I love being a mum. And I love staying at home with my kids. And I wouldn’t change the way our life is now for the world. But sometimes I can’t help but wonder ‘what if’.
Seeing all my friends finish up another year with their classes, getting excited to see who is going to be in their class next year… I must admit I feel a tad jealous. I taught for a year, but I didn’t get any of that. I loved DE, I loved stretching myself in writing curriculum (I still can’t believe that I achieved writing an entire distance education curriculum for a year level!) and learning about and delivering education in an e-learning context. It was exciting and hard work, but I missed kids. Distance Education is like a whole other job from teaching in a regular classroom, and you miss the part where you actually get to see kids have their ah-huh moments, and for me that’s where a whole lot of the job satisfaction comes from. Seeing a bunch of kids learn and develop soooo many new skills over a period of year, and being able to look back and see how far you’ve brought them. That is something I’m yet to experience, and I yearn for it.

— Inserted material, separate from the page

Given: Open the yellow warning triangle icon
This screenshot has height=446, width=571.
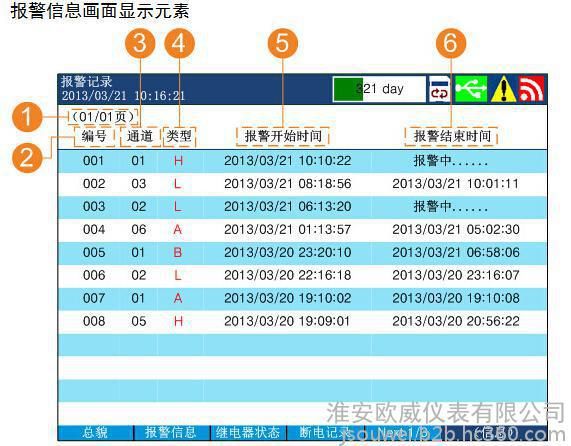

I’m in a weird place in my head, because I love being at home with my kids and don’t want to miss out on this time with them. I’m not begrudging my current life choices, but I just want to know what that feels like. I don’t want to get to the point when all my kids are finally in school and I can go back only to find that my skill set is wrong…. I guess I’m scared that maybe they won’t have me. I have concerns that my only experience since graduating is in distance education and e-learning, and that potential future employers will look at the big gaping hole of classroom and behaviour management experience. I don’t won’t to be pegged into that one field, because as much as I enjoyed my work there, it didn’t give me that vocational satisfaction that I went into this career for.
I’m so proud of my husband. He’s working in a job that, let’s face it, pays far less and has longer hours and shorter holidays than he really could be entitled to as a qualified teacher. And to top that off, he has to do further TAFE study to be qualified properly for the early childhood field (go figure). But he loves his job, and has great job satisfaction and can see himself being a kindergarten educator long term. I think he’s awesome. And as the kindergarten program gains momentum and parents begin to see it’s importance in preparing their children for the Australian Curriculum Prep Year (which is much more akin to what year one used to be than what we remember as ‘preschool’), I know that more and more schools will implement their own kindergarten programs, and it’s not unreasonable to foresee that he could end up teaching in his preferred field in an actual school and getting the award that he really does deserve.
What a ramble. I guess I’m just feeling a bit sad today, and the pessimistic side of me is wondering why I bothered with five years of studying when no one wants me. Which is ridiculous I know. I have chosen the position that I am in right now, and there’s no saying that someone wouldn’t employ me if I started applying for jobs tomorrow. Maybe I’m too scared to in case I do get rejected. Mostly I’m happy to stay at home, but I do want to put my feelers out and keep my skills up to make sure that in a few more years, when I’m ready to get back out there, someone will have me. I am a good teacher. I know that I am. I just need to have a chance to prove it.. to myself mostly.
Until then, I’ll be here window shopping online at postgraduate certificates and diplomas that might help to expand my skillset a little, and next year I’ll get the ball rolling with my Education Queensland registration so that I can try and pick up a bit of supply work and classroom experience, and money to fund said further education (yikes is it expensive!). I’ll be back out there. One day I will. In the meantime I’ll just concentrate on the most important teaching job I’ll ever have: being a Mama.